## What to do
Search the records below for the word "arrows". Copy each line where it occurs.

## Provided information

◇ ◇ ◇ ◇

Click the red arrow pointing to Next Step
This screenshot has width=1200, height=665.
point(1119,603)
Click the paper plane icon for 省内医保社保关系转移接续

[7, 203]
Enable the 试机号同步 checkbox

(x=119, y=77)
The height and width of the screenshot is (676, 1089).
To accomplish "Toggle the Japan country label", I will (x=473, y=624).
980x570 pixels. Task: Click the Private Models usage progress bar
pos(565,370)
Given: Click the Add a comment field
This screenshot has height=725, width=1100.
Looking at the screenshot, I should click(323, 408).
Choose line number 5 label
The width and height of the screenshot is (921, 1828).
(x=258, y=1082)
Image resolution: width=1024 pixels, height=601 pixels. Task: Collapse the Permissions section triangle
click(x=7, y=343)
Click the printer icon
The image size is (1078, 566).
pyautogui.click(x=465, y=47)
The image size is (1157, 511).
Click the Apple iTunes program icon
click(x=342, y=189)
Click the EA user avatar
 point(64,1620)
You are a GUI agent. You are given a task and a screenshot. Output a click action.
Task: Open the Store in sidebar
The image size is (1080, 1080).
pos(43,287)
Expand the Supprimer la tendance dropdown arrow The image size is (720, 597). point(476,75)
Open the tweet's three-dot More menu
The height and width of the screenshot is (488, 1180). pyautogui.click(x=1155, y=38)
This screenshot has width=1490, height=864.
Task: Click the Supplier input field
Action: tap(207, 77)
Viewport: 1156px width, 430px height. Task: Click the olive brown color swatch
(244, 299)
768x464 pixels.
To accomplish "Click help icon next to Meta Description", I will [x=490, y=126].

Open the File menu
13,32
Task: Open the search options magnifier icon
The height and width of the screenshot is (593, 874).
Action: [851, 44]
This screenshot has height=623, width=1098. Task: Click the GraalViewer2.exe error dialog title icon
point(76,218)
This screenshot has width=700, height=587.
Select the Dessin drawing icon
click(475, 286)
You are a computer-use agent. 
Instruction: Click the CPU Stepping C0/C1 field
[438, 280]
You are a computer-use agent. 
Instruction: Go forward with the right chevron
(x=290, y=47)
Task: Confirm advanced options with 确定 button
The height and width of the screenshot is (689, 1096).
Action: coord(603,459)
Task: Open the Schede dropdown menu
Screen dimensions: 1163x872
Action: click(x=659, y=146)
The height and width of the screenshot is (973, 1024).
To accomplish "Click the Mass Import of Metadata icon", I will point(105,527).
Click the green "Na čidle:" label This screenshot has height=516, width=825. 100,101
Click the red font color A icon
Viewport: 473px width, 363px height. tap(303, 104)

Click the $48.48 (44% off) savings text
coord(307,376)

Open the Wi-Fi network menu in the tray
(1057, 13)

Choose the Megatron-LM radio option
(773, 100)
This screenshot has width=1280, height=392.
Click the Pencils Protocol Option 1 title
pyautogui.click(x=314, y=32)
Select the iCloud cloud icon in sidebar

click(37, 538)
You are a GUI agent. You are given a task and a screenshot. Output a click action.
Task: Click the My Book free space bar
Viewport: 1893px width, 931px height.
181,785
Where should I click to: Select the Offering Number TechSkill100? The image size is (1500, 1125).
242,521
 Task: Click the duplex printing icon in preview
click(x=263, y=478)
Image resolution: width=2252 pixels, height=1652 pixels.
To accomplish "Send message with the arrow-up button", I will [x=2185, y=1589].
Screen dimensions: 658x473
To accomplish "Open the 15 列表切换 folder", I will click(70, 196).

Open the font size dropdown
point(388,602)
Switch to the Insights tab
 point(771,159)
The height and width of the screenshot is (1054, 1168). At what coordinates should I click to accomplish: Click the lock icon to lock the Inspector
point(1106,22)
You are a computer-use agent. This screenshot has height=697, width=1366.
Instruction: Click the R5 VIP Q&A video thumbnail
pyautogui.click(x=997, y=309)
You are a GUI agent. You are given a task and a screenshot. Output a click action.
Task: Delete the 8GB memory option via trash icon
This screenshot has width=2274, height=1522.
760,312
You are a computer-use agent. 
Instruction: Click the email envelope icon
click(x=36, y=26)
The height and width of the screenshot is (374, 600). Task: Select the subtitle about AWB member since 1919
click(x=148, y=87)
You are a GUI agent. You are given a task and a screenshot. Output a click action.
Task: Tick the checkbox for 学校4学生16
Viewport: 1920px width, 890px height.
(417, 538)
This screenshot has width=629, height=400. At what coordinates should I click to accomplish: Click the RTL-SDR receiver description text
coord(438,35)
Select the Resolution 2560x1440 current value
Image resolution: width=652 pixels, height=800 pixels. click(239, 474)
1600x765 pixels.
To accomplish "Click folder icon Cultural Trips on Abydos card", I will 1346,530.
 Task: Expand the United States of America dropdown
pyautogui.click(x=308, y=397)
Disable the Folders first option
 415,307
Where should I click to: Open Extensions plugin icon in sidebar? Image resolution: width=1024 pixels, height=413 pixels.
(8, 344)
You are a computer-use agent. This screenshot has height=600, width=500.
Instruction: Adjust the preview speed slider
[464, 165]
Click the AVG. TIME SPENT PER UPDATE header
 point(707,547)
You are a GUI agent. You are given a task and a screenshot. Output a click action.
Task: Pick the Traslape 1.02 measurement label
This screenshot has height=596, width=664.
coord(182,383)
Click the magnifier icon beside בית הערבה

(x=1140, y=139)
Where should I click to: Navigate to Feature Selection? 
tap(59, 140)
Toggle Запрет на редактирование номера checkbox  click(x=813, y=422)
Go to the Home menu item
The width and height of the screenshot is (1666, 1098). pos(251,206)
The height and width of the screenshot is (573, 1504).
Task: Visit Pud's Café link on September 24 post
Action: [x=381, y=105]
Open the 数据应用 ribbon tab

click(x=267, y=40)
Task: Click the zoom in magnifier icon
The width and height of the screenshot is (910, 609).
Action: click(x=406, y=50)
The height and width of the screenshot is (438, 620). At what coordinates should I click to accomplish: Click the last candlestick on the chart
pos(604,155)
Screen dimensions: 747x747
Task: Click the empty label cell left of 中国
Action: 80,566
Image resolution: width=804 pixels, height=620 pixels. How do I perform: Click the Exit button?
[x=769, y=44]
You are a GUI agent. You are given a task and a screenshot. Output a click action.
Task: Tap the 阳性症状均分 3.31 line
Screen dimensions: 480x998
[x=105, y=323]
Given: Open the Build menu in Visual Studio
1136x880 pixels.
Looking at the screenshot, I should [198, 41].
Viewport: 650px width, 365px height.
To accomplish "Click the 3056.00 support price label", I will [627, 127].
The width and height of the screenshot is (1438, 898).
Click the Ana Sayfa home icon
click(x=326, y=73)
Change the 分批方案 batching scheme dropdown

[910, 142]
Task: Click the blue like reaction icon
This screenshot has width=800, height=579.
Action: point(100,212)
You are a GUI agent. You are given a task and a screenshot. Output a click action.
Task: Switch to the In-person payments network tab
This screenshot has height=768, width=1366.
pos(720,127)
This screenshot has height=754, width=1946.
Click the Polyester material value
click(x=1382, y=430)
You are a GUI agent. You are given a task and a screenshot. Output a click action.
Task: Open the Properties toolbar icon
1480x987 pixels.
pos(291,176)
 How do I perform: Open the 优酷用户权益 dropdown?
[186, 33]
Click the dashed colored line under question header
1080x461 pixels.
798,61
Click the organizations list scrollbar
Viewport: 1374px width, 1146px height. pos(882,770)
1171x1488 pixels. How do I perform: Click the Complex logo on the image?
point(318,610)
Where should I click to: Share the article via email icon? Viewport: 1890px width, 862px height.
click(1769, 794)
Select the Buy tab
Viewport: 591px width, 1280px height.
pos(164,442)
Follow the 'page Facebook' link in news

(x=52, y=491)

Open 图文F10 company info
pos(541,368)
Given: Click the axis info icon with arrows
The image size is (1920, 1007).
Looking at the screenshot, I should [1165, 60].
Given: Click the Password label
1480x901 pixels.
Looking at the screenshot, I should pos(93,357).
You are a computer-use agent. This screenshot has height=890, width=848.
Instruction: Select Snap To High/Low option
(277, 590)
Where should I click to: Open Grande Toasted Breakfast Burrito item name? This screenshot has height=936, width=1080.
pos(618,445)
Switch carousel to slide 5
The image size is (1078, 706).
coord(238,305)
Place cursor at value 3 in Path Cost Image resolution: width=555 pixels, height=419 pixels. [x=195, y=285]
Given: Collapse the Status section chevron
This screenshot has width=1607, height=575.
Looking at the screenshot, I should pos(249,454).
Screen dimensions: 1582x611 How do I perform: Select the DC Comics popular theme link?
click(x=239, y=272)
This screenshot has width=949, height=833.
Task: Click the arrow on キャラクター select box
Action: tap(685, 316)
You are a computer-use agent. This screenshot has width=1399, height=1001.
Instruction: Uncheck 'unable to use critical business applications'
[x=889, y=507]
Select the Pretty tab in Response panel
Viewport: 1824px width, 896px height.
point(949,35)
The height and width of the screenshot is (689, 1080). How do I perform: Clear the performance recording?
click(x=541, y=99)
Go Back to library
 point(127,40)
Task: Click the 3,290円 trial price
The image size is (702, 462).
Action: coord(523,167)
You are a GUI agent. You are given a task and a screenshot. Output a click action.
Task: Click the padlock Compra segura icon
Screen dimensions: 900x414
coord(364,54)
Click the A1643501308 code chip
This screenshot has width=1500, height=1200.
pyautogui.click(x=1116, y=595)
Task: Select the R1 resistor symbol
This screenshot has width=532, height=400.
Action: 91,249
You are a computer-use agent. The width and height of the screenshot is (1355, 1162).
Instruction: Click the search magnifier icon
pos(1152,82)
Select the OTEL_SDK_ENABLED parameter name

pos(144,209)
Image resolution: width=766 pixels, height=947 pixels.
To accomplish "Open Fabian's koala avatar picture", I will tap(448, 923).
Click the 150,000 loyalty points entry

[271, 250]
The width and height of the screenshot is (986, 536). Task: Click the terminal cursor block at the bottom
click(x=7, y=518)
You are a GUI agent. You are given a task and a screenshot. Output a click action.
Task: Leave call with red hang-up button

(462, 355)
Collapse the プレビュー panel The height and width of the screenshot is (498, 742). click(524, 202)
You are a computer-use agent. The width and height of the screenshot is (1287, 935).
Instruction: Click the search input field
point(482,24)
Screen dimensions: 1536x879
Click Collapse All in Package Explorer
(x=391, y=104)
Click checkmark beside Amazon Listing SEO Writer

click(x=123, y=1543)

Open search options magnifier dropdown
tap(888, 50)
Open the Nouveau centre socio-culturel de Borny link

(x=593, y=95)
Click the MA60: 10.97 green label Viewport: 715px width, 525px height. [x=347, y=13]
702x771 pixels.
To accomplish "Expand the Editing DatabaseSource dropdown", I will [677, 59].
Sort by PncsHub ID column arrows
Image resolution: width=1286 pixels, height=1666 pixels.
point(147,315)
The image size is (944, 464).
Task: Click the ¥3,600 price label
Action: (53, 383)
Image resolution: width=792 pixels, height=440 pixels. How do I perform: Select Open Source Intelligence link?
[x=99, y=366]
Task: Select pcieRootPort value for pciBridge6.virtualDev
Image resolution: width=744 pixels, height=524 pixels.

◇ ◇ ◇ ◇

## Exercise output
Given: Click the axis info icon with arrows
Sort by PncsHub ID column arrows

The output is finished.